We ended up on our feet, standing a bit apart from each other, our clothes and hair messed up. I wiped my mouth with the back of my hand. We were both breathing hard.

“Stop dodging and fight.” It was a challenge. “If you come into my house to insult me, you should be ready to fight me as well.”

Alex closed his eyes and ran a hand through his hair. “I did not come here to fight, I don’t need to start something with the Petrenkos, my family has enough on its plate already.”

I took steps towards him so that I could sneer in his face. “Then what did you come for? Huh?” In our tumbling, there’d been no weapon on him—no gun or knife.
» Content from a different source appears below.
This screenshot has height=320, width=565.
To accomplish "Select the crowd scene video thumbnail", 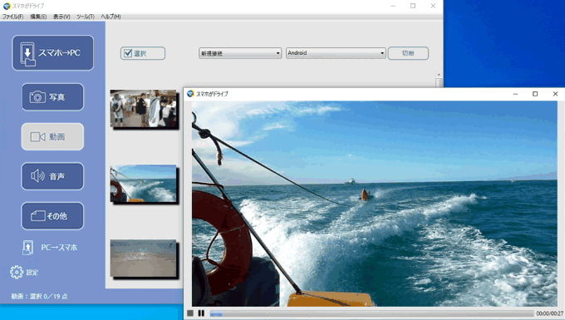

Officially, my family and his weren’t enemies, but we also weren’t allies. Usually, we just ignored each other as best we could.

Still, there was no proof that I wouldn’t kill him. It was foolishness to have come without a weapon.

But a part of me trusted him slightly because of it. The same part of me that was still hot with the feeling of his hands on me…that firm grip.

He stared down at me. Eyes hot like liquid fire.

“I’m not a good man,” he said, taking a step to get closer to me. “I am the most dangerous person in this damned city. My attention is not a good thing for anyone.”

And? Whatever he wanted to say, he needed to say it fast enough because something I didn’t appreciate was happening to my body and mind.

He stared at me and drew me into the deep blue sea of his eyes. I couldn’t register much other than the heat that radiated off him, seeping into my skin through my sheer dress. Like a moth drawn to a flame, I mindlessly pressed in, savoring the sound he made when my breasts pressed against his chest.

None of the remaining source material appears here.